Jagdeo’s pension plan ‘rattled my soul’ – Moses Nagamootoo

November 4, 2011 | By | Filed Under News 



“To my utter shame and regret I voted for it, because I was required to do so as a PPP MP.”

The tension between the People’s Progressive Party/Civic (PPP/C) and its former Executive Member Moses Nagamootoo seems to be escalating, with barbs being flung back and forth.
Nagamootoo fired back at his critics during a recent Alliance For Change press briefing, but in sticking to his decorum said that he would not seek to link any specific leader in the party to a particular allegation he has made against them but rather, “all are involved, all are consumed.”
He had only minutes before told media operatives that the decision he made to leave the PPP/C was one that did not happen overnight, and commenting on one of the issues that has been making its rounds in the campaign, Nagamootoo said that President Jagdeo’s pension plan had rattled his soul when he first addressed his mind to it.
Nagamootoo sought to express his position further when he said “but to my utter shame and regret I voted for it, because I was required to do so as a PPP MP.”
He said that when he forged an allegiance with the AFC he was exercising, as an independent citizen, his constitutional and democratic right to choose with whom to associate.

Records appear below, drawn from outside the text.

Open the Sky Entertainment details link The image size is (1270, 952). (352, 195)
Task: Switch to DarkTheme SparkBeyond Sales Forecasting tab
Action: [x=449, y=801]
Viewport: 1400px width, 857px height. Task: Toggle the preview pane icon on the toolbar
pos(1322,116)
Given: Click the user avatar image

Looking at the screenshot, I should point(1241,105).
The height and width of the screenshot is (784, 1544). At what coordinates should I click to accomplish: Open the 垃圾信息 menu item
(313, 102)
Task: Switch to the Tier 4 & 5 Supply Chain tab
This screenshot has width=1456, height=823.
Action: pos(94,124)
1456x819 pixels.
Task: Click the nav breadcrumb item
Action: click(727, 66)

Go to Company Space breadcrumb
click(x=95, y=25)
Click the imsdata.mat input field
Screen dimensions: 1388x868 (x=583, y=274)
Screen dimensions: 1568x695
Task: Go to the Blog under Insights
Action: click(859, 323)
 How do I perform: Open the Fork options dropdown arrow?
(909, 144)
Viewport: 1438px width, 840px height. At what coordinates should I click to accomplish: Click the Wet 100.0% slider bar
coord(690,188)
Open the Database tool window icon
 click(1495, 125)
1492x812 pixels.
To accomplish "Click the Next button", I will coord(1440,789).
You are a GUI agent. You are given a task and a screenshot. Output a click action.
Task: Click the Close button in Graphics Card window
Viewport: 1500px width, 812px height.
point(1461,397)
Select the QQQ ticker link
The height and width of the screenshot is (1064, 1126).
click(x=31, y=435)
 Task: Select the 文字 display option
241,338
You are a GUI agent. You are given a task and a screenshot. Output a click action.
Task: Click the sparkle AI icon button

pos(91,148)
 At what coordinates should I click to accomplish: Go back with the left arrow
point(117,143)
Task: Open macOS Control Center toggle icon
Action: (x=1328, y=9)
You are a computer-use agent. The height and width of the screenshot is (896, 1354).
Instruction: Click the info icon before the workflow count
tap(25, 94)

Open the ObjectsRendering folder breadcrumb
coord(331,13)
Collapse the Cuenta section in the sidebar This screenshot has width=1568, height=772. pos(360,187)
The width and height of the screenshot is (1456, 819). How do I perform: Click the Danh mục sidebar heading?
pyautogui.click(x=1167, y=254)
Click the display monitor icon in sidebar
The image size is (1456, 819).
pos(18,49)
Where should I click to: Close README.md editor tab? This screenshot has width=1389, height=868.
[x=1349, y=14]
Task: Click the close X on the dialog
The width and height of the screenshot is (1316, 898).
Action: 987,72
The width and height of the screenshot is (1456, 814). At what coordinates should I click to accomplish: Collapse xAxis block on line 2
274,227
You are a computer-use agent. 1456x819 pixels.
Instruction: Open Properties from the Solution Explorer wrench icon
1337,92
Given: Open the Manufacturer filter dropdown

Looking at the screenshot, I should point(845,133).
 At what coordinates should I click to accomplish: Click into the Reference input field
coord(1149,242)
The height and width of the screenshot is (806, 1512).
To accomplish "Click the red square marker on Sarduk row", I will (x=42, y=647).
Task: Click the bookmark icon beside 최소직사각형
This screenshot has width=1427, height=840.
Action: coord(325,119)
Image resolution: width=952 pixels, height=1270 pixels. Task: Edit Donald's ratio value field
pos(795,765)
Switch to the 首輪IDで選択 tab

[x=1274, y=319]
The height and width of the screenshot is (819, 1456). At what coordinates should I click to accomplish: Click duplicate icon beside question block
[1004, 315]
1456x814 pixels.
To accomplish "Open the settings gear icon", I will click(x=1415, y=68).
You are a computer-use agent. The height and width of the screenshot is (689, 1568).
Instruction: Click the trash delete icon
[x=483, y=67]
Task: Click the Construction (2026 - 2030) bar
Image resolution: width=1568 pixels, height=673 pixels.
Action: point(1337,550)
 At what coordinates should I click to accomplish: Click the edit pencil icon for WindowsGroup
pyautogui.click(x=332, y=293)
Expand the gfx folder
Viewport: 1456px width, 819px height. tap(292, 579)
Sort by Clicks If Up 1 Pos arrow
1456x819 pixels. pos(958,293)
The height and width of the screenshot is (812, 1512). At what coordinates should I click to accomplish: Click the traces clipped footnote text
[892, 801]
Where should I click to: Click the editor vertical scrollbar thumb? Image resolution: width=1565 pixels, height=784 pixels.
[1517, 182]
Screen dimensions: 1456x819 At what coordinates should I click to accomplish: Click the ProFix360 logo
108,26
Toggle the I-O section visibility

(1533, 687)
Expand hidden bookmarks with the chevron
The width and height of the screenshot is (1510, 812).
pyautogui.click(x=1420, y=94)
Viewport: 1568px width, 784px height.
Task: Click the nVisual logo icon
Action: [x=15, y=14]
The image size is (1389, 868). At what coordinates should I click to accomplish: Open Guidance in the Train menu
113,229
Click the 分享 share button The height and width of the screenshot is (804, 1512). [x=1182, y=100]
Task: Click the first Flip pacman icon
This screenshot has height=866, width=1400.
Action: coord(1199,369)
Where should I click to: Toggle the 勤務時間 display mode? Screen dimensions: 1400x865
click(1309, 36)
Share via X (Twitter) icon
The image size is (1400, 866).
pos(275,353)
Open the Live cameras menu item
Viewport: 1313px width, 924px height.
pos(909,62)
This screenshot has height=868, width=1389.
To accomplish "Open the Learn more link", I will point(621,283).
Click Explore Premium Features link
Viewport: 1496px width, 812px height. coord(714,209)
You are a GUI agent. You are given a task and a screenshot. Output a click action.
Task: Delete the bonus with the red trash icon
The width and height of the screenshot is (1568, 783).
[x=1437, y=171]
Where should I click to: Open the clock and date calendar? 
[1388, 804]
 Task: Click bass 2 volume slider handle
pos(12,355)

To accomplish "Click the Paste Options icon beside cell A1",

AFC member Moses Nagamootoo

“I had wanted to leave the PPP since 1998, when the process to destroy the party’s internal democracy had started. I didn’t do so then…I again wanted to resign between 2004 and 2006 when the leadership refused to investigate many of my complaints, including allegations of corruption, fraud at the Wildlife Department, illegal export of bottle-nose dolphins, phantom squad,” charged Nagamootoo.
“I became totally disgusted at the shameful greed of some of the leaders, who turned the state into a real estate agency and were helping themselves and their friends to prime properties, and were interested in globe-trotting and extravagance, whilst sugar workers, public servants and old people were living on starvation wages and pensions.”
To this end Nagamootoo said “One example suffices here…When I first saw the proposal, I had said that the “president’s pension plan” – in excess of thirty-six million dollars ( $36,000,000) annually – rattled my soul, but to my utter shame and regret I voted for it, because I was required to do so as a PPP MP.”
Office of the President had refuted claims by the AFC that the president’s pension plan amounts to roughly $3M monthly, but they have argued that if OP denies this position then it should present its calculations.
Nagamootoo also told media operatives that he had indicated that they (PPP members) were moving away from Cheddi Jagan and Ho Chi Ming’s principles of “revolutionary morality”, and that “we were becoming greedy and corrupt…No one in the leadership supported me.”
Nagamootoo says too that he had taken a stand on the issues before the scandal broke, and leaders’ names appeared in diplomatic cables to the United States Government on allegations of corruption and criminality.
“So, resigning from the PPP, was a burden that I have eventually shed, and I have felt relieved and at peace with myself since.”
The former PPP/C Executive member says that he has embraced the AFC with sincerety and passion.
“In it I have seen Guyana’s future…Here, in this AFC Family, are young leaders who have honest vision and serious ideas for Guyana’s development and progress.”